• Given text
-- -- --

To elaborate on Gulfstar's answer, you can make the tenons 3" wide, with haunches to within 1/4" of the apron's edges. If you center the tenon in the 6" end, that would leave 1.5" at each side, so the haunches would extend 1/25" on each side of the tenon. I typically make the haunches about 1/4" long, with the corresponding mortises a bit deeper to allow clearance. I also make the haunches' mortises slightly longer than the haunches to allow for a bit of seasonal dimension change. The haunches' job is strictly to keep the non-tenoned part of the apron straight; they are not glued at all.
Where you locate the tenon in the end of the board depends on a variety of factors. The closer to the top of the leg it is, the less dimension change between it and the top edge of the board where it is flush with the top of the leg. However, the closer it is to the top of the leg, the more fragile the leg becomes; the more likely any stress on the leg will break the leg. For narrower aprons, I put the tenon near the bottom and put a haunch above it. In your case, I think centered would be a pretty good location.
By the way, the shoulders on a tenoned piece add a significant amount of strength and durability to a joint. So I wouldn't try to mortise the entire 5/8" into the leg. Probably best to do a 3/8" tenon with 1/8" shoulders on both sides. Max would be 1/2"; the shoulders would be pretty narrow.

-- -- --

• Exercise requirements
A. Answer these questions from the tenon advice:
(i) How wide can the tenons be made?
(ii) For narrower aprons, where does the writer put the tenon?
(iii) What tenon size does the writer call probably best?
B. Continue the tenon advice, picking up right after its last sentence.
The lines that come next have nothing to do with the tenon advice.

• Dataset extract
-- -- --

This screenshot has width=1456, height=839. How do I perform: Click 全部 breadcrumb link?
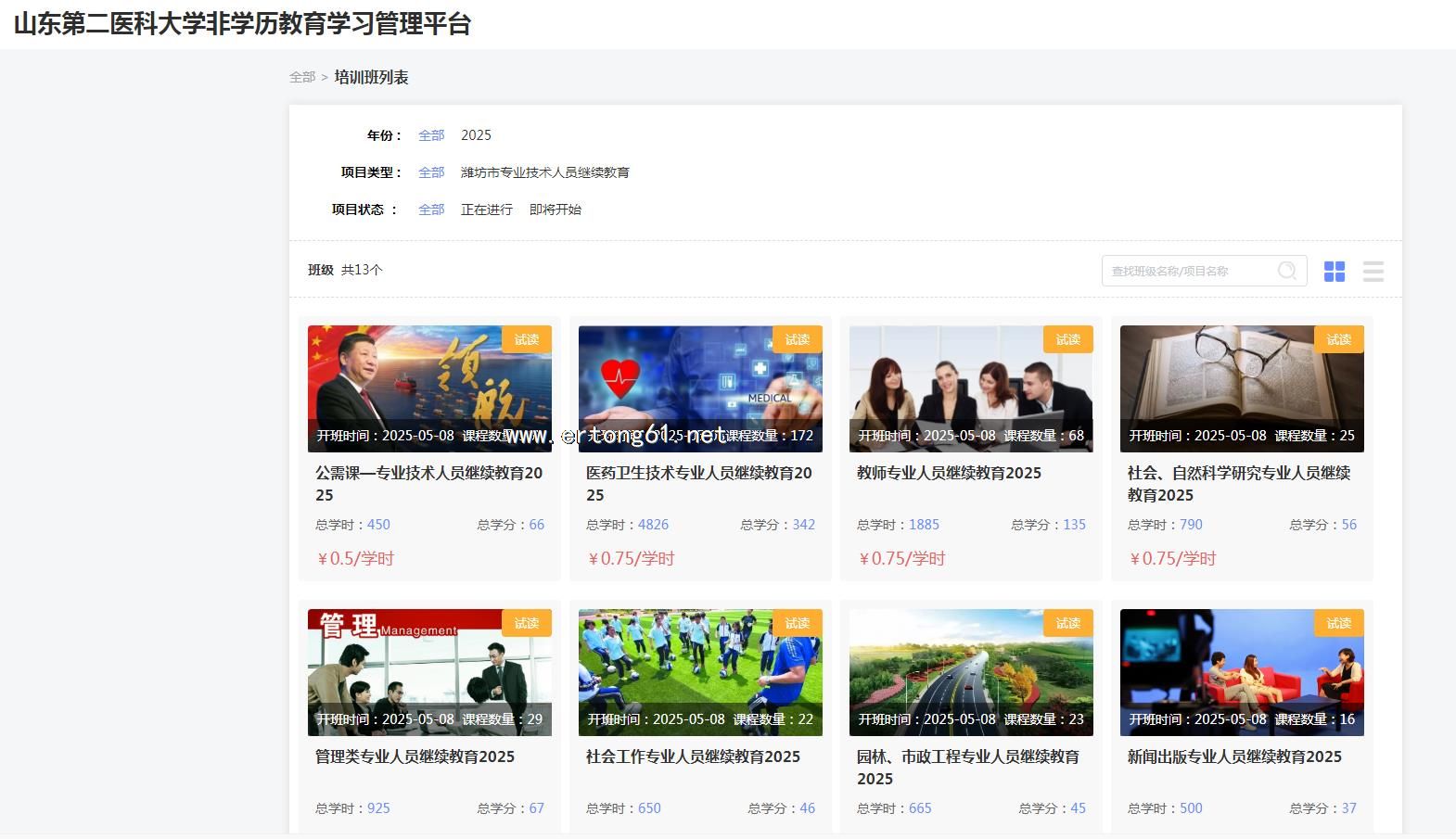[x=302, y=77]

-- -- --

• Task-by-task answers
A.
(i) 3" wide.
(ii) Near the bottom, with a haunch above it.
(iii) A 3/8" tenon with 1/8" shoulders on both sides.

B.
You are correct in thinking that wide tenons are stressed. A mortise and tenon joint features cross-grain construction, with its associated problems as the tenon gets wider. Sometimes it seems that folks assume that more glue surface equals more joint strength, but there are limits imposed by wood's characteristics.
Thanks to Gulfstar and JHarveyB for your helpful comments.
I assume that the key in this case is to "make the haunches' mortises slightly longer than the haunches to allow for a bit of seasonal dimension change", as explained. I was also suggested the use of tween tenons, but I couldn't find a rationale for the stress-related seasonal changes, although I suspect this might reduce the weakening of the legs.
I don't see any reason for twin tenons in this case. You should only glue one or you risk splitting the apron between them. One good one is strong enough. And it doesn't unnecessarily weaken the leg.
I totally agree. In what circumstances should a twin tenon be used?
You want to do haunches regardless of tenon length.
Twin tenons are perfectly fine and maybe the way I'd go. 1/4" groove between them.